SCOPO: Ricerca sperimentale delle relazioni tra due forze applicate ad un’asta rigida e la loro risultante.

ELENCO MATERIALI:
• Stativo;
• Asta rigida;
• N° 10 masse uguali ± 50g.

ELENCO STRUMENTI:
• Squadra da disegno, portata 30cm, sensibilità ± 0,01 cm.

MODO DI PROCEDERE:
All’inizio dell’esperienza abbiamo applicato ai due estremi del filo inestensibile un numero uguale di pesetti e abbiamo notato che per far stare in equilibrio l’asta rigida e, affinché quest’ultima non traslasse, abbiamo applicato un numero di pesetti, pari alla somma di quelli applicati prima, nel centro dell’asta, perché il prodotto tra il numero di pesetti e la distanza dall’inizio dell’asta al punto di applicazione doveva essere uguale da entrambe le parti affinché l’asta non ruotasse e rimanesse in equilibrio.
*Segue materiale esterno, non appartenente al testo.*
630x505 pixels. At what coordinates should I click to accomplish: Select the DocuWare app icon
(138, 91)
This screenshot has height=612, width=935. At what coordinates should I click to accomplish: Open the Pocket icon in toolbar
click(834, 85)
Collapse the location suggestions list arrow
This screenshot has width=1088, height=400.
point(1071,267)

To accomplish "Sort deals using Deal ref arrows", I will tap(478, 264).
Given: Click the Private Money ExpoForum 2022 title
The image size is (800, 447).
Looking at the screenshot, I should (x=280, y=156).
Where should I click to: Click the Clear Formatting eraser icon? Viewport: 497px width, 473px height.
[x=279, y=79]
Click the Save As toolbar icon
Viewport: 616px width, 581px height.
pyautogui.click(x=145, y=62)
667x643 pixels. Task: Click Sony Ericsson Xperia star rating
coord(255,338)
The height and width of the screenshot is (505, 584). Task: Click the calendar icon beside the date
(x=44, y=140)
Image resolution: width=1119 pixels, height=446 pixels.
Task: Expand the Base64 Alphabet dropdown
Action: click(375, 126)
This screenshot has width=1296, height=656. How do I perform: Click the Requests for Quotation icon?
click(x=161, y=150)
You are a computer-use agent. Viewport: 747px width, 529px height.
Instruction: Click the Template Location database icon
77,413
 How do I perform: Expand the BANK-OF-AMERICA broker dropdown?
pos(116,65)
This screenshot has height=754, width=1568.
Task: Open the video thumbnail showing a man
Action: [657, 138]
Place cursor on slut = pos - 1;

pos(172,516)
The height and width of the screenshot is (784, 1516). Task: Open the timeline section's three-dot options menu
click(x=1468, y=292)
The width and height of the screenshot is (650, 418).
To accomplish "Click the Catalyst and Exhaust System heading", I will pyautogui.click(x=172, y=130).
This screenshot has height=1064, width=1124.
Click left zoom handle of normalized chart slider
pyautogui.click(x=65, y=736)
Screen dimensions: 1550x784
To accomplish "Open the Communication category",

Successivamente abbiamo ripetuto le stesse operazioni ma con un numero di pesetti diverso e abbiamo notato che per non far traslare l’asta dovevamo sempre applicare un numero di pesetti pari alla somma degli altri ma li dovevamo posizionare più vicino all’estremo del filo inestensibile cui erano applicati più pesetti affinché l’asta non rotasse e il prodotto della distanza dal punto di applicazione per il numero di pesetti fosse uguale da entrambi le parti.

T.R.D.
F1 F2 d1[cm] Ɛα (d1) [cm] d2[cm] Ɛα (d2)[cm]
2 2 21,5 0,1 21,5 0,1
4 4 21,5 0,1 21,5 0,1
1 2 28,8 0,1 14,4 0,1
1 3 32,2 0,1 10,8 0,1
2 3 25,9 0,1 17,3 0,1

FORMULE CALCOLI E GRAFICI:
Fe = F1 + F2 = 2+2 = 4
Fe = F1 + F2 = 4+4 = 8
Fe = F1 + F2 = 1+2 = 3
Fe = F1 + F2 = 1+3 = 4
Fe = F1 + F2 = 2+3 = 5
M1 = F1 × d1 = 2×21,5 = 43 [cm]
M1 = F1 × d1 = 4×21,5 = 86 [cm]
M1 = F1 × d1 = 1×28,8 = 28,8 [cm]
M1 = F1 × d1 = 1×32,2 = 32,2 [cm]
M1 = F1 × d1 = 2×25,9 = 51,8 [cm]
M2 = F2 × d2 = 2×21,5 = 43 [cm]
M2 = F2 × d2 = 4×21,5 = 86 [cm]
M2 = F2 × d2 = 2×14,4 = 28,8 [cm]
M2 = F2 × d2 = 3×10,8 = 32,4 [cm]
M2 = F2 × d2 = 3×17,3 = 51,9 [cm]

T.E.D.
Fe M1 M2
4 43 43
8 86 86
3 28,8 28,8
4 32,2 32,4
5 51,8 51,9

RISULTATO: F1×d1=F2×d2

CONCLUSIONE:
Due forze parallele ed equiverse hanno una risultante che ha per modulo la somma dei moduli delle due forze. Il punto di applicazione della risultante cade all’interno della retta di congiunzione dei punti di applicazione di F1 e di F2, tale che valga la relazione F1×d1=F2×d2.